Zu aktuellen Forderungen, wie die nach einem Bonus-System für längeres Arbeiten, meint Goach: „Bevor wir solche Vorschläge diskutieren, müssen wir Arbeitsplätze schaffen und sicherstellen, dass man überhaupt bis zum Pensionsantritt arbeiten kann“.  Die AK Kärnten hat es sich zur Aufgabe gemacht, Informations- und Aufklärungsarbeit zu leisten, so Goach weiter und sagt: „Unsere Pensionen sind leistbar. Wir werden unser gut funktionierendes System nicht kampflos aufgeben. Ich lasse es nicht zu, dass Menschen nach ihrem Erwerbsleben um ihr Auslangen fürchten müssen. Wir stellen uns nicht generell gegen Reformen, sie dürfen nur nicht zum Nachteil der Versicherten umgesetzt werden.“

Qualität des Arbeitslebens

Im Rahmen der Enquete wurden Ergebnisse einer aktuellen bundesweiten  Befragung durch die AK zur Qualität des Arbeitslebens von Arbeitnehmern präsentiert: „Die Arbeitsbedingungen sind mitbestimmend dafür, ob Leute länger im Erwerbsleben sind oder nicht“, zitiert Dr. Peter Hoffmann, Sozialrechtsexperte der AK aus der Studie. „Da kommt es vor allem darauf an, wie das Verhältnis zwischen Stressoren und Ressourcen ausgewogen ist. Man sieht, dass Arbeitsgestaltung ein wesentlicher Faktor für das Pensionsverhalten ist“, so der Experte. Daher sei es auch ein großes Anliegen der AK, diese Evaluierung psychischer Belastungen flächendeckend durchzuführen, weil dies positive Effekte für Arbeitnehmer und Unternehmen habe.

Österreich auf gutem Weg

Im internationalen Vergleich mit Deutschland und Schweden sei Österreich immer noch auf einem guten Weg. „Die gesetzliche Pensionsversicherung in Österreich bietet vor allem den heute Jüngeren wesentlich bessere Leistungen an, als in Deutschland und Schweden. Wir müssen jetzt darauf achten, dass das System bei uns nicht zu Tode reformiert wird. Wir haben ein starkes öffentliches System“, erklärte Dr. Josef Wöss, Experte aus der Wiener Arbeiterkammer. 

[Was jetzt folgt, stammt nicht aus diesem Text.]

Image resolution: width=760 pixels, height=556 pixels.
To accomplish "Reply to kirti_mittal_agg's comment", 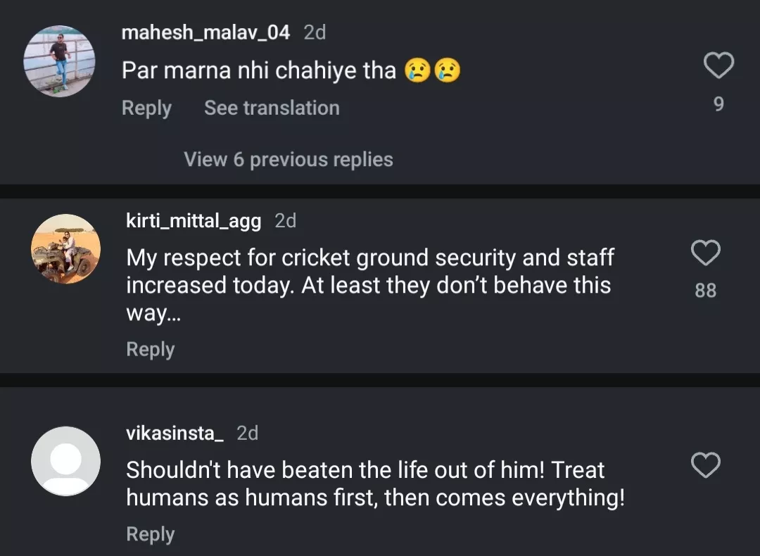I will click(x=150, y=349).
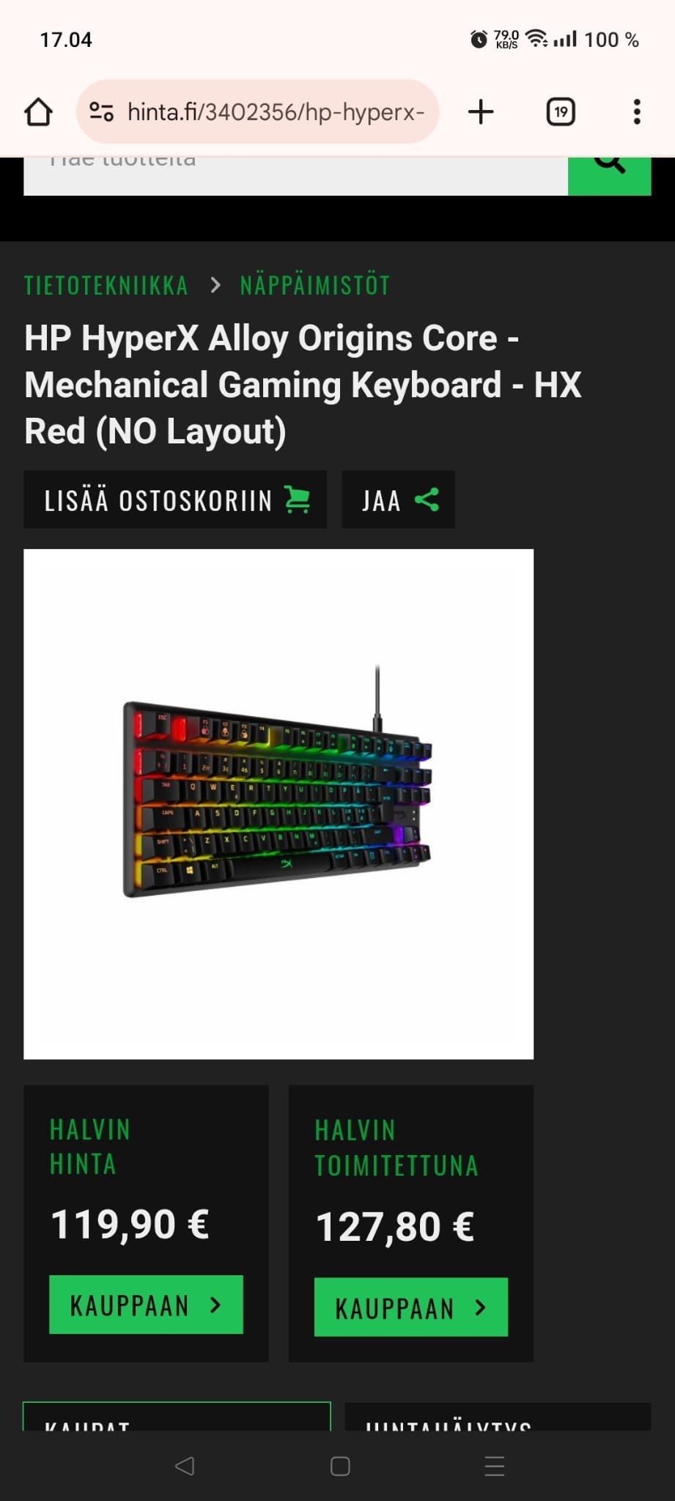Switch to the Kaupat tab

point(177,1417)
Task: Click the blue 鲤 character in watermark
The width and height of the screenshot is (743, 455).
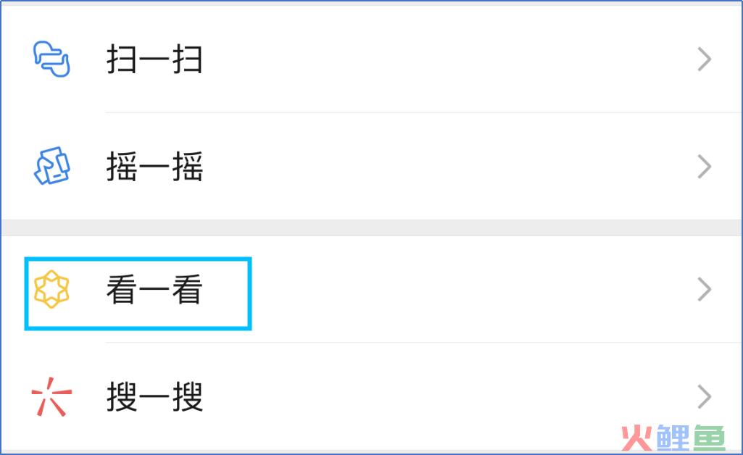Action: (673, 438)
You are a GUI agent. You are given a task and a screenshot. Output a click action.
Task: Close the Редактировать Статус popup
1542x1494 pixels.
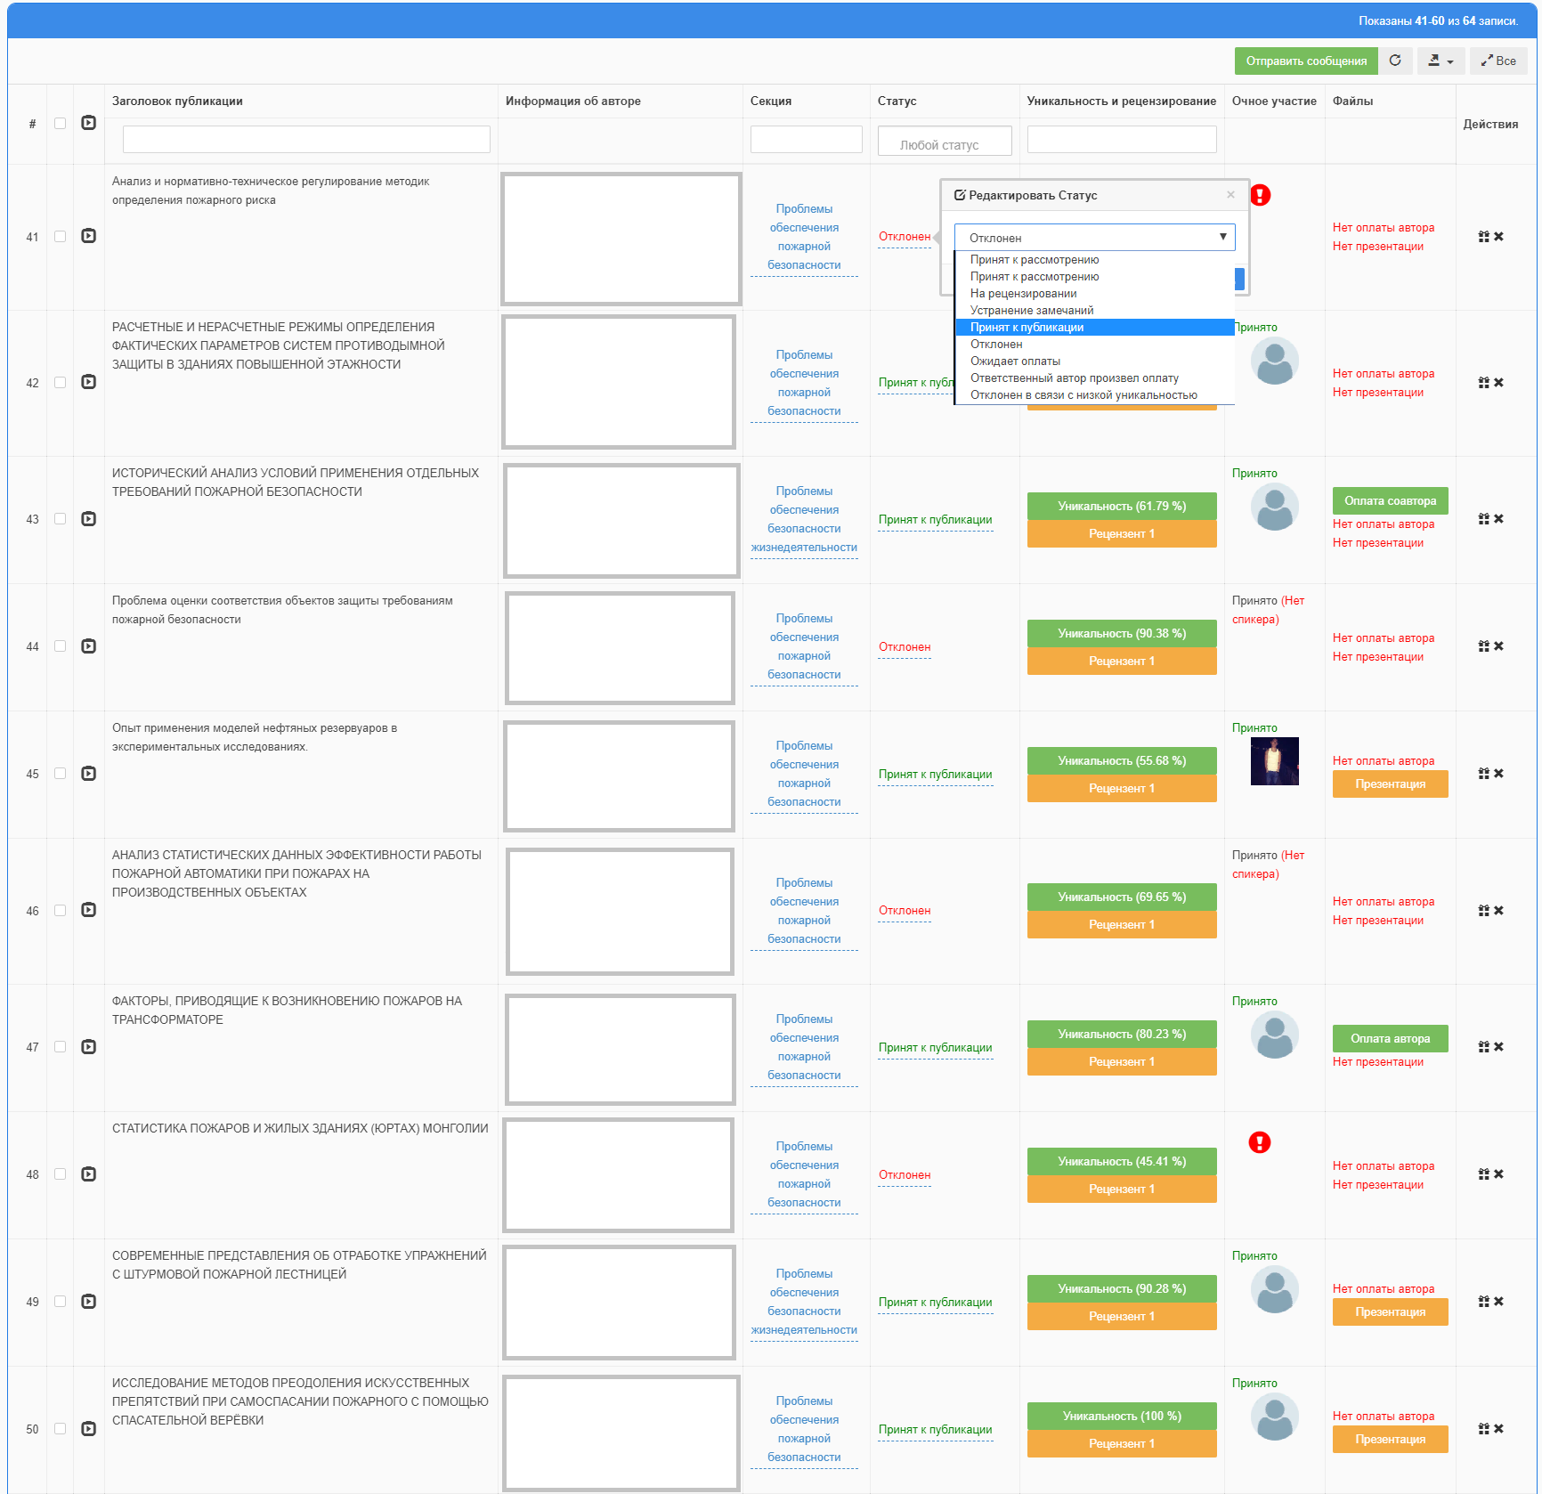click(1230, 195)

Massive Anstrengungen am Arbeitsmarkt

„Frauen sind jetzt schon schlechter am Arbeitsmarkt integriert als Männer. Aber auch für Männer wird die Situation inzwischen prekärer. Es braucht massive Anstrengungen am Arbeitsmarkt, um die Leute länger in Beschäftigung zu halten und die Finanzierung des Alterssicherungssystems zu gewährleisten“, betonte wiederum die WIFO-Expertin Mag. Christine Mayrhuber.